Neural Style Transfer

This blog walks through the intuition behind the neural style transfer and its implementation.

This post assumes that you have basic skills of working with PyTorch. If you are new to PyTorch, I would highly encourage you to go through Deep Leaning With PyTorch: A 60 Minute Blitz by PyTorch. It’s a great place for beginners to get your hands dirty.

Neural Style Transfer is an algorithm developed by Leon A. Gatys, Alexander S. Ecker, and Matthias Bethge that blends the content of one image with the style of another image using Deep Neural Networks to create artistic images of high perceptual quality.

Intuition

Convolutional Neural Networks are very powerful, extracting the visual information hierarchically. This makes them really useful for this task. The lower layers care more about the detailed pixel values, whereas the higher layers care more about the actual content of the image (objects such as eyes, nose, etc.).

Convolutional Neural Network (CNN) (image source)

In the above figure, the output image is a mix of two since we use the activations of the neural network at specific layers as a filter to get the intermediate style and content output of the inputs.
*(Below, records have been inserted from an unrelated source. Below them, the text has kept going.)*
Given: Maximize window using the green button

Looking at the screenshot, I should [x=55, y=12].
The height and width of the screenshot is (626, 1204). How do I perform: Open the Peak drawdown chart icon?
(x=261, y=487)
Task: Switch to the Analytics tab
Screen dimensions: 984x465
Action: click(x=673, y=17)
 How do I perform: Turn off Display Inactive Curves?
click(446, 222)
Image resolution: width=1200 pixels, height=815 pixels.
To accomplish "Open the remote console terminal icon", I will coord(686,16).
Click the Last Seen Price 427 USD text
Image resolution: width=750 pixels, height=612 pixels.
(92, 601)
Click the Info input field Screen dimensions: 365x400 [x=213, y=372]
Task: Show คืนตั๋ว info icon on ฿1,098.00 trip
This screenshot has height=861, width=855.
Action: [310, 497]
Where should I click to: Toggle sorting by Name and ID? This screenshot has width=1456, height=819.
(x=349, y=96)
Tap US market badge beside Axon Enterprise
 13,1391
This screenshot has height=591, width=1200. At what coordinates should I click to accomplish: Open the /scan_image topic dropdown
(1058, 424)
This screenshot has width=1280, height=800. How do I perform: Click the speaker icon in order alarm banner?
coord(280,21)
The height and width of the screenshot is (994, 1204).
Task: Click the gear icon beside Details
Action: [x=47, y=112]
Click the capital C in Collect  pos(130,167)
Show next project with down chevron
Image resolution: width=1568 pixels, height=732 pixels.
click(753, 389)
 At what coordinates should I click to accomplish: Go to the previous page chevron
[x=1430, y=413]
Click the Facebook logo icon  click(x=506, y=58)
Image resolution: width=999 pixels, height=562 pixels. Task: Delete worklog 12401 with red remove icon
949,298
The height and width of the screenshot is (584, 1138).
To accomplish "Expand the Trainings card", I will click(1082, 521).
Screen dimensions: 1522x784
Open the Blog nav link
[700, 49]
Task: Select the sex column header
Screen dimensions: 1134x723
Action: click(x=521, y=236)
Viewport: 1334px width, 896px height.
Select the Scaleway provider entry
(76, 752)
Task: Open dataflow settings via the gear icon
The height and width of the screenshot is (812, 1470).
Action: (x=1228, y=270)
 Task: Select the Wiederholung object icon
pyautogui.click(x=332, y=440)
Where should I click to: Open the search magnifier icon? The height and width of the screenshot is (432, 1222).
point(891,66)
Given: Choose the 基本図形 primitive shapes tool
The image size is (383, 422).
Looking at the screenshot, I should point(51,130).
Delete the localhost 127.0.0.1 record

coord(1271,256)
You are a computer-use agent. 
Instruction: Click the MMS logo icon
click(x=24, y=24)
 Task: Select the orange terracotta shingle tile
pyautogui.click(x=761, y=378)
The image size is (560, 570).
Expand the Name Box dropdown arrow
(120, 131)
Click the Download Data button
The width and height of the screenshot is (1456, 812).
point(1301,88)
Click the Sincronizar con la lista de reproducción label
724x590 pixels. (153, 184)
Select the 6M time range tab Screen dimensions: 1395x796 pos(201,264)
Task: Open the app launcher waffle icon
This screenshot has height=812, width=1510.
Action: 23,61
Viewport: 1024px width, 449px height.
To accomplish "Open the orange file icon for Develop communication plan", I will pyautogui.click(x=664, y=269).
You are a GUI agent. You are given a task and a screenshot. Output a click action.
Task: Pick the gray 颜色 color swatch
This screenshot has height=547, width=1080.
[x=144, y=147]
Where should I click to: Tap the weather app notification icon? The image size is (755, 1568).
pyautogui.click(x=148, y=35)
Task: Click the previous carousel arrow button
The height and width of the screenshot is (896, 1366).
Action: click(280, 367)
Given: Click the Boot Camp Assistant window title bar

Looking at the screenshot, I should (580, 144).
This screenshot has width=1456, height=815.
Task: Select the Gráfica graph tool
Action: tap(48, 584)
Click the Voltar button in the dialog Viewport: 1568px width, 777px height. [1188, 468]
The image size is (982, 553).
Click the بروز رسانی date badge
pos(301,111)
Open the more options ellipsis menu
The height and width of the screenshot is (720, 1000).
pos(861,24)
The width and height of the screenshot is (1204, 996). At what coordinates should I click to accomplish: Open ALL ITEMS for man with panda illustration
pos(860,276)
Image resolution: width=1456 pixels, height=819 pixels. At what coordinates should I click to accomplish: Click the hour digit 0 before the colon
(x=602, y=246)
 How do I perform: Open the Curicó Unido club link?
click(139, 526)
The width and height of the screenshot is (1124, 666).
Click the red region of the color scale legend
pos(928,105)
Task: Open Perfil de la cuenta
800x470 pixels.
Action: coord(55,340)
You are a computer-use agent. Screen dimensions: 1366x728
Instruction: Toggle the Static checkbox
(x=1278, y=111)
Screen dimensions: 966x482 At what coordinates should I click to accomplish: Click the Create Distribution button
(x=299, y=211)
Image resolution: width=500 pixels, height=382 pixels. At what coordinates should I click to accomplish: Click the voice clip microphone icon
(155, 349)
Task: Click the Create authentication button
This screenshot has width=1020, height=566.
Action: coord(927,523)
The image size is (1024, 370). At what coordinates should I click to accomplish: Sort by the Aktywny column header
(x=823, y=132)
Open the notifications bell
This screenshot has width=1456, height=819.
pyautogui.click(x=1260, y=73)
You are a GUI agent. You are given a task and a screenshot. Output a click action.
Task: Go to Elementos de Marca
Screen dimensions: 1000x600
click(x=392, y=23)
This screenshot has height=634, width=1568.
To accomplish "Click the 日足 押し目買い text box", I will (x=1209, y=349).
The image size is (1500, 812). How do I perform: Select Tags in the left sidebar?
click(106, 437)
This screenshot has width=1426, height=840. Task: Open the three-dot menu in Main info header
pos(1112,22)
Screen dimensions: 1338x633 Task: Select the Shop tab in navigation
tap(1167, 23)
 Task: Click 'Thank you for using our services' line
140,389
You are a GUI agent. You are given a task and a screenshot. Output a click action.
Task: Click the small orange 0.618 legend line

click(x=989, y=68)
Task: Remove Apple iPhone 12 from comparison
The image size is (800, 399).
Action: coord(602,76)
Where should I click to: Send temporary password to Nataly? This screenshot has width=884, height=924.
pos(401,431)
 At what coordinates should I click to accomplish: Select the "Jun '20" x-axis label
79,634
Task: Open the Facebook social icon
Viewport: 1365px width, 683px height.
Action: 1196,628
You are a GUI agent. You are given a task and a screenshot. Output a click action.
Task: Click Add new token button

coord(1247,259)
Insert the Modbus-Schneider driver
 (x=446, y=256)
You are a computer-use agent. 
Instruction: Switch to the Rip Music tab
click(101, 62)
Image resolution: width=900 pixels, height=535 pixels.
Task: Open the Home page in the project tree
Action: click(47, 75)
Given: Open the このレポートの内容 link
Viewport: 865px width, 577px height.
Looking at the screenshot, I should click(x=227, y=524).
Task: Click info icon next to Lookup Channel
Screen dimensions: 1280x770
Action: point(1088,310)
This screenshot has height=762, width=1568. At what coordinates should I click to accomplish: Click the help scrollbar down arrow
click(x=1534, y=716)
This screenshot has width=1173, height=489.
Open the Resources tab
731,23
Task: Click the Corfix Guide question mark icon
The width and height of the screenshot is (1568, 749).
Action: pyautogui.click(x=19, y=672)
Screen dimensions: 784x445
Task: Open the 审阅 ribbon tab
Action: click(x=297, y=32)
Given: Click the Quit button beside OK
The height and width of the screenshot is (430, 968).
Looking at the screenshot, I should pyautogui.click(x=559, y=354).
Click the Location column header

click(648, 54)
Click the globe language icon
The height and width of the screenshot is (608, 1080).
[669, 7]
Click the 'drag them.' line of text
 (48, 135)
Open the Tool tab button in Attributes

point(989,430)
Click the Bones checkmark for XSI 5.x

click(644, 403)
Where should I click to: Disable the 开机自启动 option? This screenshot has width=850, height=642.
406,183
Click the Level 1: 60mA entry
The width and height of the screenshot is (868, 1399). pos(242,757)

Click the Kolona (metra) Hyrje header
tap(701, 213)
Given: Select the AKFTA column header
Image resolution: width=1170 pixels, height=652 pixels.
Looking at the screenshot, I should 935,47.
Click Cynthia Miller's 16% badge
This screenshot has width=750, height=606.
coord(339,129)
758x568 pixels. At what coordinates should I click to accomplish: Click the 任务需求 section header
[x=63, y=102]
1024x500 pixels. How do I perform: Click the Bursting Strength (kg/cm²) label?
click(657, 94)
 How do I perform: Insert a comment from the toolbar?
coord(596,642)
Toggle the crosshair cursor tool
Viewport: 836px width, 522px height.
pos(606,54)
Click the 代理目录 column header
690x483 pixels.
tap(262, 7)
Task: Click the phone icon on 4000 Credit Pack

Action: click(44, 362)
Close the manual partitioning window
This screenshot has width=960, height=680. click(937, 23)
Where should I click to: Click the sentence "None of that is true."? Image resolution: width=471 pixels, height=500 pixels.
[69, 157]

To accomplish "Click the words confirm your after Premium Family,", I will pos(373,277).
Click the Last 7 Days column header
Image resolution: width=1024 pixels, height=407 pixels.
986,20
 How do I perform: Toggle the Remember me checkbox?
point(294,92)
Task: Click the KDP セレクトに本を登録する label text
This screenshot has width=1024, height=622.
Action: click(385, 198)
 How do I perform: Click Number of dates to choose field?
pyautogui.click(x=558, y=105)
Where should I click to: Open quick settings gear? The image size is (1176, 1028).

The principle underlying the neural style transfer is simple:

Define two distances, one for the content and one for style.
Measure how different the content and style are between two images, respectively.
Reconstruct the image from white noise using backpropagation by minimizing both content and style distance with the content and style images, respectively.

Losses Involved

Content Loss

\[L_{content}(\bar{p}, \bar{x}, \bar{l}) = \frac{1}{2}\sum_{i,j}(F_{ij}^l - P_{ij}^l)^2\]

where,

$\bar{p}$ and $\bar{x}$ are the content and generated images respectively.
$F_{i,j}$ and $P_{i,j}$ are the feature representation of the original and generated image of $i^{th}$ filter at position $j$ in layer $l$ respectively.

Style Loss

\[E_{l} = \frac{1}{4N_{l}^2M_{l}^2}\sum_{i,j}(G_{ij}^l - A_{ij}^l)^2\] \[L_{style}(\bar{a}, \bar{x}) = \sum_{i=0}^{L}w_{l}E_{l}\]

where,

$\bar{a}$ and $\bar{x}$ are the style and generated image respectively.
$A^{l}$ and $G^{l}$ are the style representation (Gram Matrix) at layer $l$ respectively.
$w_{l}$ and $E_{l}$ are weighing factor and error for specific layer ${l}$ respectively.

Total Loss

which is a weighted sum of the two above:

\[L_{total}(\bar{p}, \bar{a}, \bar{x}) = \alpha L_{content}(\bar{p}, \bar{x}) + \beta L_{style}(\bar{a}, \bar{x})\]

where,

$L_{content}$ and $L_{style}$ are the content and style loss respectively.
$\alpha$ and $\beta$ are weights for the content and style loss, respectively.
$\bar{p}$, $\bar{a}$ $\bar{x}$ are the content, style and generated images respectively.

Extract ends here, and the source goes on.